Listing:
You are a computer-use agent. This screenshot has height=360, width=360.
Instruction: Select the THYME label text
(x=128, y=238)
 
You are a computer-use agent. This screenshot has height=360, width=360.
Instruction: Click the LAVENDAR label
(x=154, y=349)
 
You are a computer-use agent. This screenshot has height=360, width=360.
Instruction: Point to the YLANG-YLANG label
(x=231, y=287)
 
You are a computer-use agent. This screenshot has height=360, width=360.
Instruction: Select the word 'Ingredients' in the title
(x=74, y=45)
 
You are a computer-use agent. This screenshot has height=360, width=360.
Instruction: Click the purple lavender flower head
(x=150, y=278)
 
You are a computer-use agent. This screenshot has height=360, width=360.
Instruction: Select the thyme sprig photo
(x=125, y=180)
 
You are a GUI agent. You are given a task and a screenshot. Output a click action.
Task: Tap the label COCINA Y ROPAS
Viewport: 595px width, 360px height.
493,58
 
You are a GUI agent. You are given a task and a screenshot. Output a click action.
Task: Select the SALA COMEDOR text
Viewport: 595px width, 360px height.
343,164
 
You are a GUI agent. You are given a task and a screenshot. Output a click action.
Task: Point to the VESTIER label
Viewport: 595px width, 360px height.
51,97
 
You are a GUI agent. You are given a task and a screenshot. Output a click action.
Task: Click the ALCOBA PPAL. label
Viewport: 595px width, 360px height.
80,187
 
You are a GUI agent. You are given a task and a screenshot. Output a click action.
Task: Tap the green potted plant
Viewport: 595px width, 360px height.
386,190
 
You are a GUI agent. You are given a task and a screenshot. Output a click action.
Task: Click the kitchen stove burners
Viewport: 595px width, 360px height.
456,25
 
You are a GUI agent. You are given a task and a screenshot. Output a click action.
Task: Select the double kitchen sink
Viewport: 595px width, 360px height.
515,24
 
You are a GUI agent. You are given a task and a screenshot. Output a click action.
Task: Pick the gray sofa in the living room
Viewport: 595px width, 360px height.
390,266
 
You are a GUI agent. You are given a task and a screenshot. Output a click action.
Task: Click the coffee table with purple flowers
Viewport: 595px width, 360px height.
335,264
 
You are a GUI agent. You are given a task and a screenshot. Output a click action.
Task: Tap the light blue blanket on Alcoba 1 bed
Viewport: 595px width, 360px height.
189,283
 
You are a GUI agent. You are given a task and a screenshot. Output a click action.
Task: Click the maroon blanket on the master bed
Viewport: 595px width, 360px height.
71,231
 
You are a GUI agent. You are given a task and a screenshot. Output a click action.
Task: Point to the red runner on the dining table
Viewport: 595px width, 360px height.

Stated goal: Copy the records above word for word, from their first line through the line that contains "(x=231, y=287)".

Answer below:
You are a computer-use agent. This screenshot has height=360, width=360.
Instruction: Select the THYME label text
(x=128, y=238)
 
You are a computer-use agent. This screenshot has height=360, width=360.
Instruction: Click the LAVENDAR label
(x=154, y=349)
 
You are a computer-use agent. This screenshot has height=360, width=360.
Instruction: Point to the YLANG-YLANG label
(x=231, y=287)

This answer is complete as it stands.